Brasileiros não residentes no país ganharam um novo precedente para tentar garantir, no Judiciário, as mesmas isenções fiscais dos residentes. Decisão da Justiça Federal de Florianópolis reconheceu que brasileiros que moram no exterior têm o direito de pagar o Imposto de Renda (IRPF) sobre o ganho de capital da venda de imóveis com as mesmas reduções previstas pela legislação para quem vive no país.
Especialistas destacam que essa decisão soma-se a outras que concedem essa equiparação e poderão corroborar o pedido de não residentes, por exemplo, para aproveitarem a isenção do IR sobre dividendos cuja deliberação de pagamento for feita até 31 de dezembro. A Lei nº 15.270/2025 acaba com a isenção a partir do ano de 2026.
A decisão foi dada em mandado de segurança ajuizado por Charles Von Der Heyde, que foi morar nos Estados Unidos após se tornar diretor de uma multinacional americana. Recentemente, ele vendeu por R$ 6 milhões imóvel no Brasil comprado por R$ 1,4 milhão. No processo, o executivo pediu a aplicação do artigo 18 da Lei nº 9.249/1995: “O ganho de capital auferido por residente ou domiciliado no exterior será apurado e tributado de acordo com as regras aplicáveis aos residentes no país”.
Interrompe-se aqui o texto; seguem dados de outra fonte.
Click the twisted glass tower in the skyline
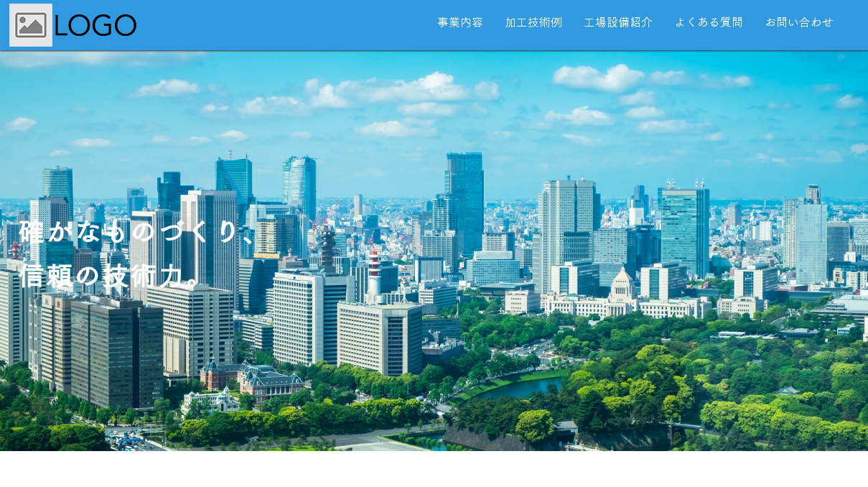The image size is (868, 487). 299,187
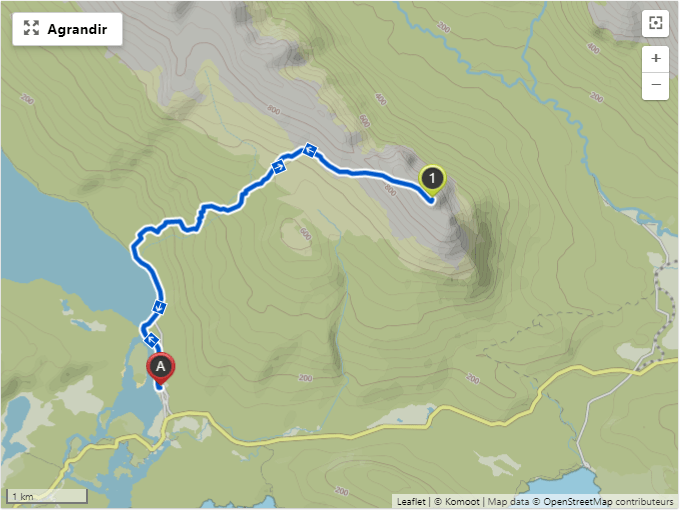Click the expand arrows icon beside Agrandir
Screen dimensions: 680x510
31,28
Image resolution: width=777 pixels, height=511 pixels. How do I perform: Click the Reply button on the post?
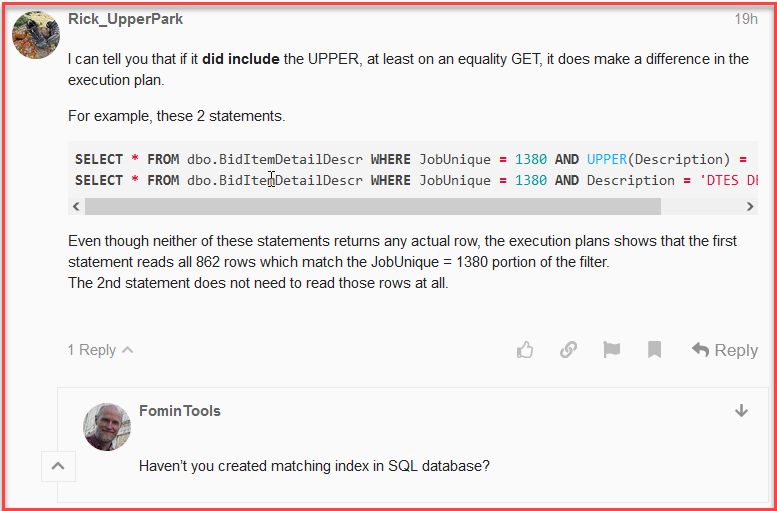click(725, 350)
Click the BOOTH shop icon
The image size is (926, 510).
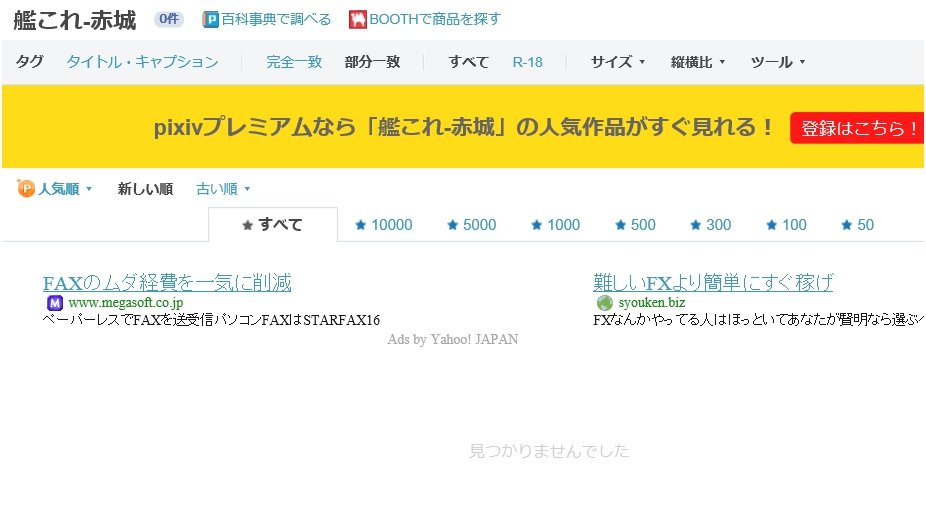pyautogui.click(x=357, y=20)
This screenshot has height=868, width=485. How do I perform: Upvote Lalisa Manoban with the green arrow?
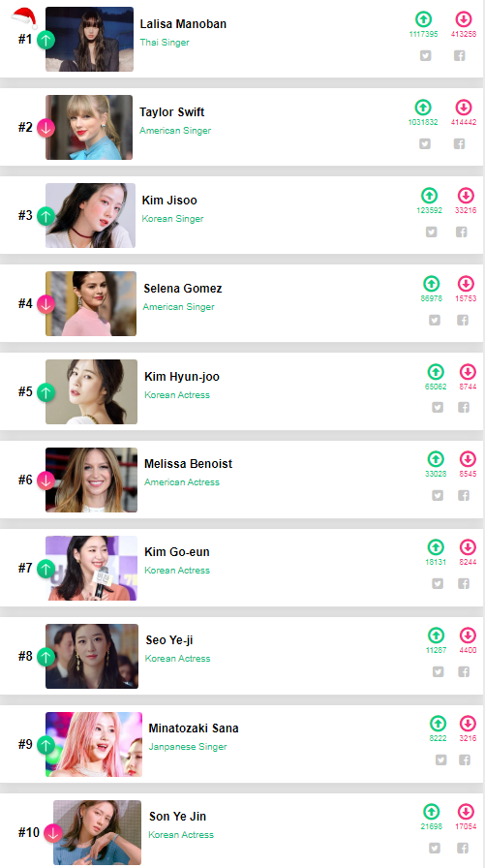(423, 19)
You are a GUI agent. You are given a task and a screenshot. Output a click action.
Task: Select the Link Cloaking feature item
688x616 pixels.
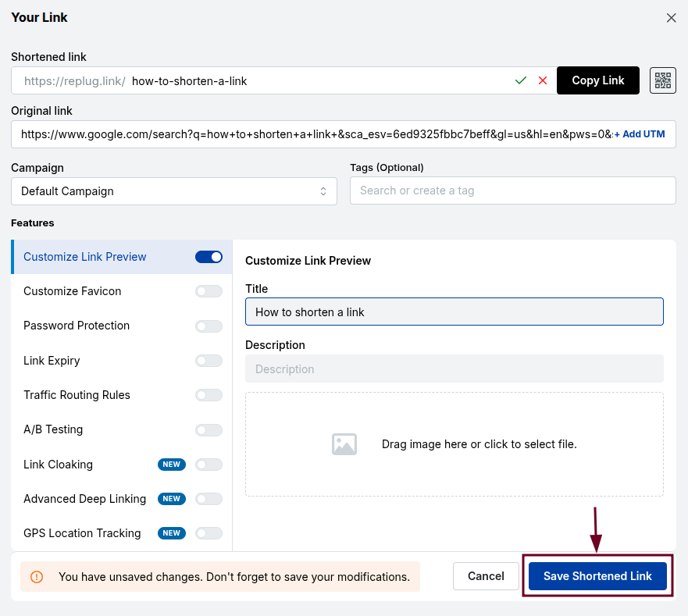[58, 465]
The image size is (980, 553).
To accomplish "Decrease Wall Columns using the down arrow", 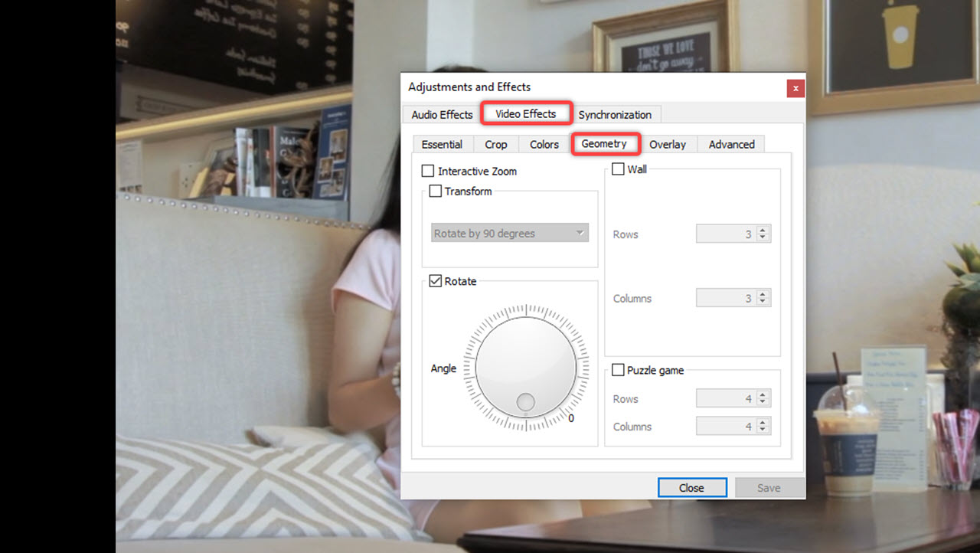I will (763, 301).
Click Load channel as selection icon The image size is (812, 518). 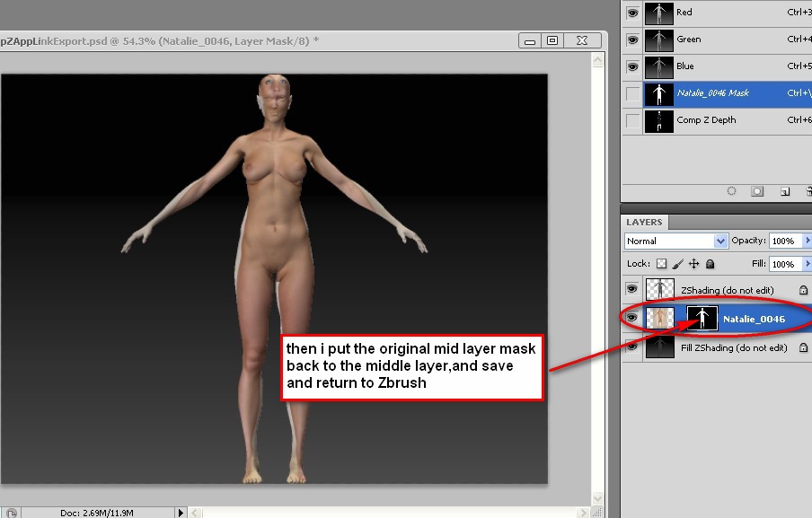point(732,191)
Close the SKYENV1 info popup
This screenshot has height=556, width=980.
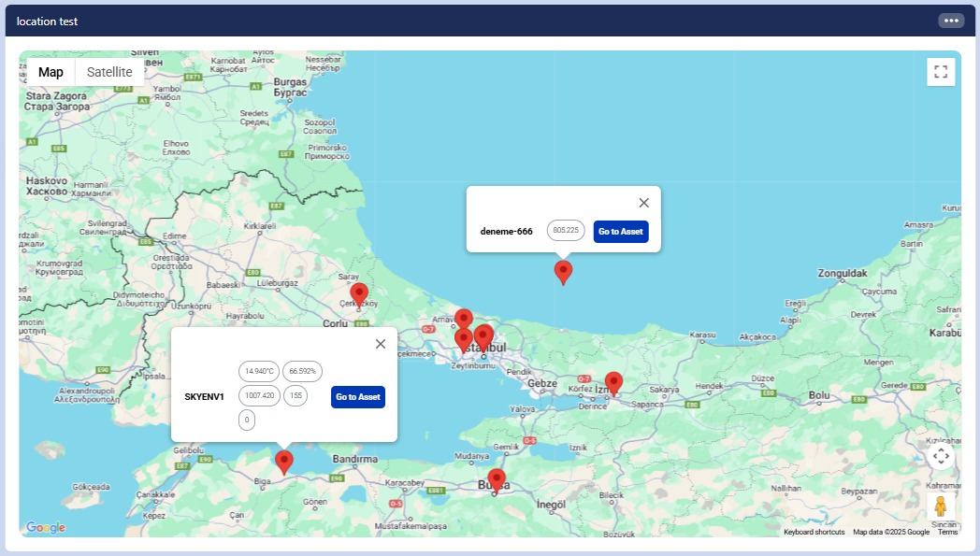coord(380,344)
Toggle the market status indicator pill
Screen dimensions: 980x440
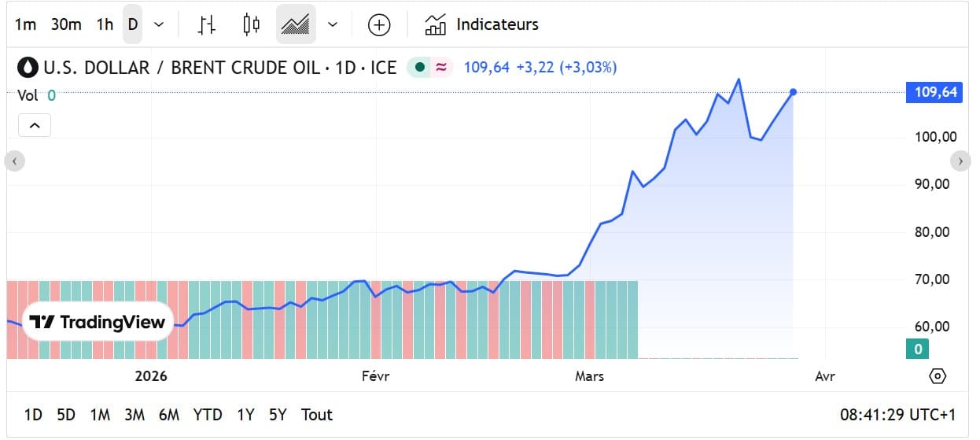tap(430, 68)
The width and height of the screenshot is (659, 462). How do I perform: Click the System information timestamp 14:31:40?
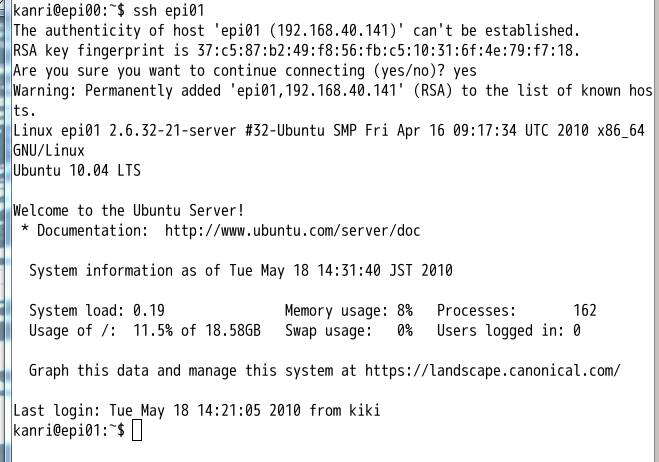click(x=351, y=271)
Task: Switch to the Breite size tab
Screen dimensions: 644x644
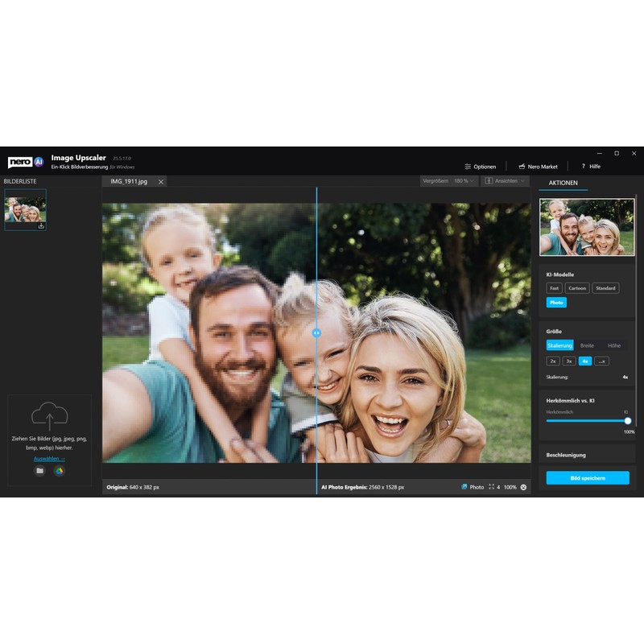Action: (x=587, y=345)
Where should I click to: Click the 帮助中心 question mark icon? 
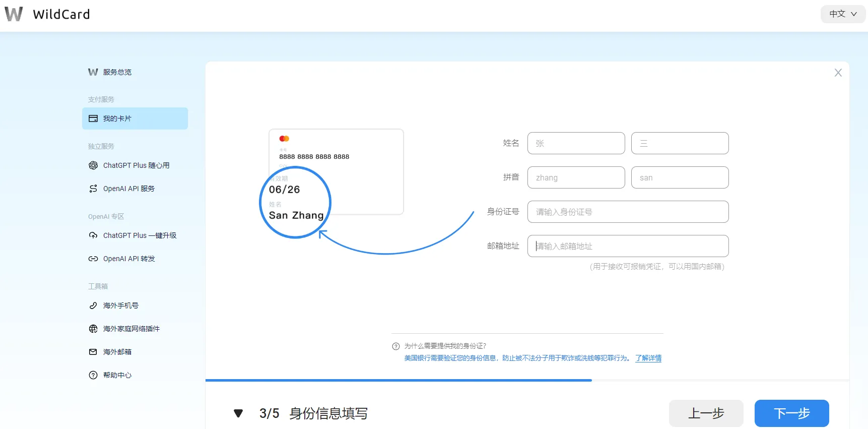pos(93,375)
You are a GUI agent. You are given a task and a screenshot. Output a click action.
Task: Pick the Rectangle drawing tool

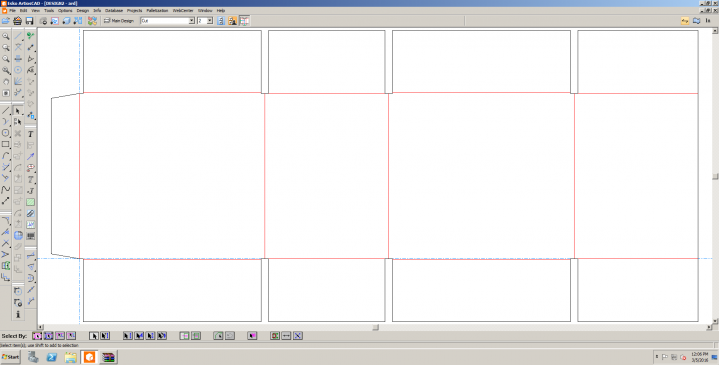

O juiz federal substituto da 3ª Vara Diógenes Tarcísio Marcelino Teixeira antecipou a decisão de mérito aplicando o artigo 18 da Lei nº 9.249 ao caso concreto. “Conforme jurisprudência do Tribunal Regional Federal da 4ª Região, o ganho de capital dos contribuintes não residentes deve ser apurado no regime equiparado ao dos contribuintes residentes, nos termos do artigo 18 da Lei 9.249/95”, declarou (processo nº 5020361-82.2021.4.04.7205).
Segundo o advogado João Henrique Ballstaedt Gasparino, sócio do Ballstaedt Gasparino Advogados, que representou o executivo na ação, a operação resultou em uma economia de aproximadamente R$ 700 mil, com a aplicação dos dois redutores que estão na legislação, dedicados a residentes no país. “Como o dinheiro foi aplicado na aquisição de outro imóvel, fez jus à isenção quando isso acontece em um prazo de 180 dias, conforme o artigo 39 da Lei nº 11.196, de 2005, e ele ainda queria aplicar o fator de redução do artigo 40, inciso II, dessa legislação.”
No processo, Gasparino apontou a jurisprudência do TRF-4 e defendeu a aplicação do princípio da legalidade, no sentido de que uma IN como norma infralegal não pode superar o que está em lei. “Também depositamos o que pagaríamos sobre o valor cheio do ganho de capital em juízo para garantir o pagamento em caso de derrota”, afirma o advogado.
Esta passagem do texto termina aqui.